The Las Vegas Strip hotel that initiated the era of megaresorts is closing permanently on July 17. The Mirage will transform into the Hard Rock Las Vegas when it reopens after extensive renovations.
When it opened in November 1989, the $630 million construction cost was among the highest ever for any hotel, and its 3,000-plus rooms made it one of the largest in the world.
The hotel featured a variety of attractions, including tigers, lagoons, waterfalls, and aquariums. Outside, a giant piña colada-scented volcano erupted every 15 minutes.
On opening day, 120,000 people flooded through the doors within the first few hours, forcing the Mirage to restrict visitors because “guests could hardly move about the property,” as reported by the Reno Gazette-Journal.
The resort was a significant gamble for developer Steve Wynn, with many industry insiders at the time predicting his ambitious project would fail. It didn’t.
Instead, its success sparked a boom of similarly enormous resorts like Luxor, Excalibur, the Bellagio, and Mandalay Bay in the 1990s.
It was also home to one of Vegas’ most legendary acts: Siegfried and Roy, who performed there from the early 1990s until Roy Horn was injured by a tiger during a performance in 2003.
In 2022, Hard Rock International purchased the Mirage for $1 billion.
Part of the new plan includes adding a guitar-shaped hotel tower on the footprint of the Mirage’s iconic volcano. The new Hard Rock hotel is expected to open in May 2027.

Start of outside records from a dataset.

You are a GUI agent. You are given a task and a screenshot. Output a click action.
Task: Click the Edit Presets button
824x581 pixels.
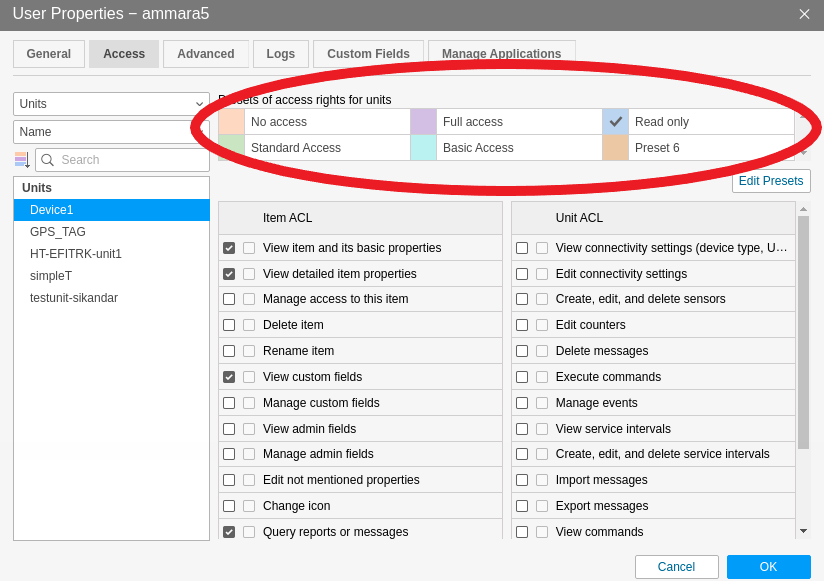click(x=770, y=181)
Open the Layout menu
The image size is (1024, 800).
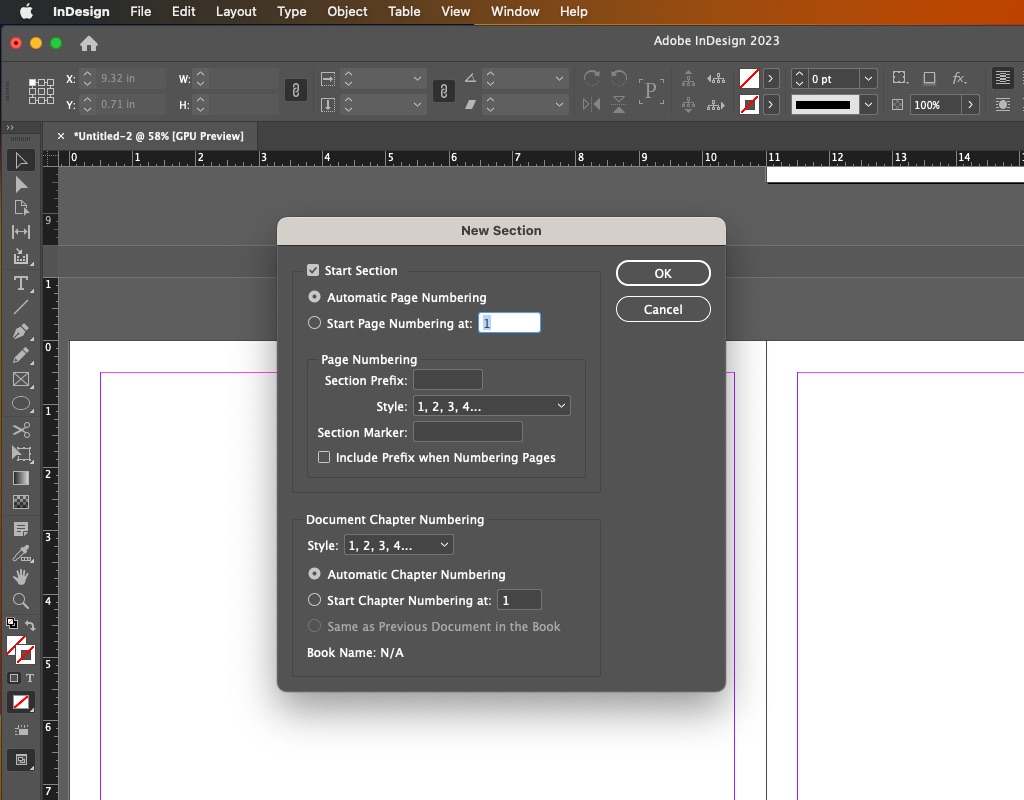click(x=236, y=12)
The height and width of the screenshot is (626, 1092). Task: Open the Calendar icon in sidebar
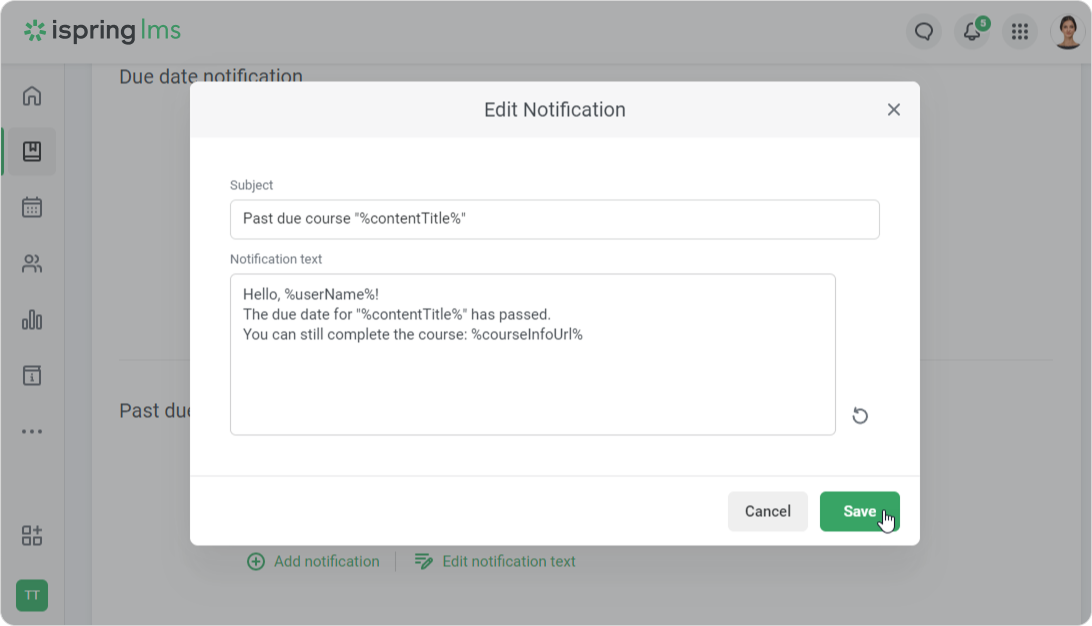(32, 208)
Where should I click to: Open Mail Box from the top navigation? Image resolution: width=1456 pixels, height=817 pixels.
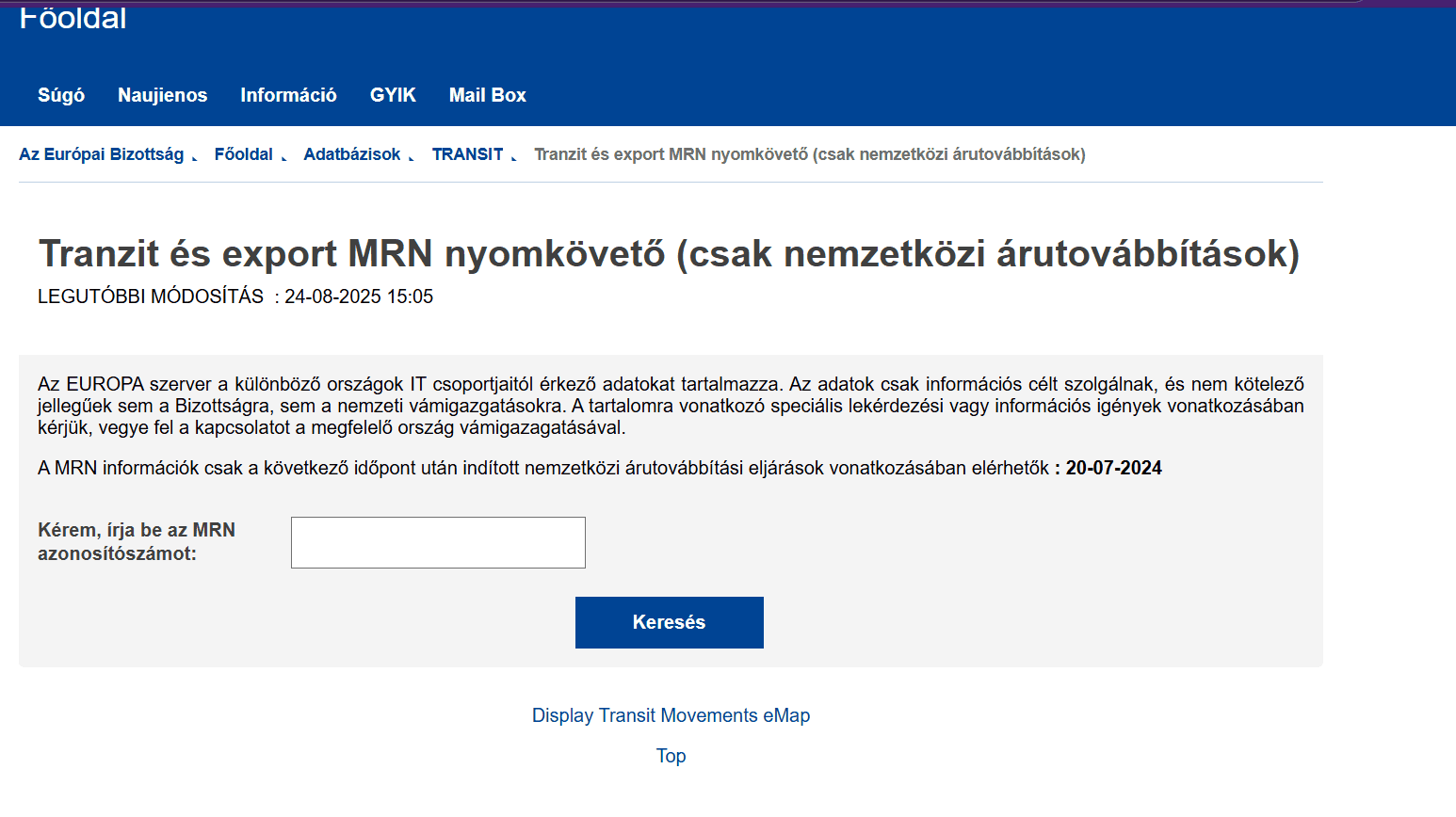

“Over the next two months we will bid farewell to this iconic and historic property and then we will commence an incredible transformation,” the hotel said in a statement.
It is reported that 3,000 Mirage employees will be laid off in July.
The Culinary Workers Union, which represents 1,700 Mirage employees, stated that laid-off workers will receive “either a service recognition bonus of $2,000 for every year of service, plus 6 months of pension and health benefits or a lesser amount while maintaining seniority rights for the duration of the property’s closure and 36-months of recall rights.”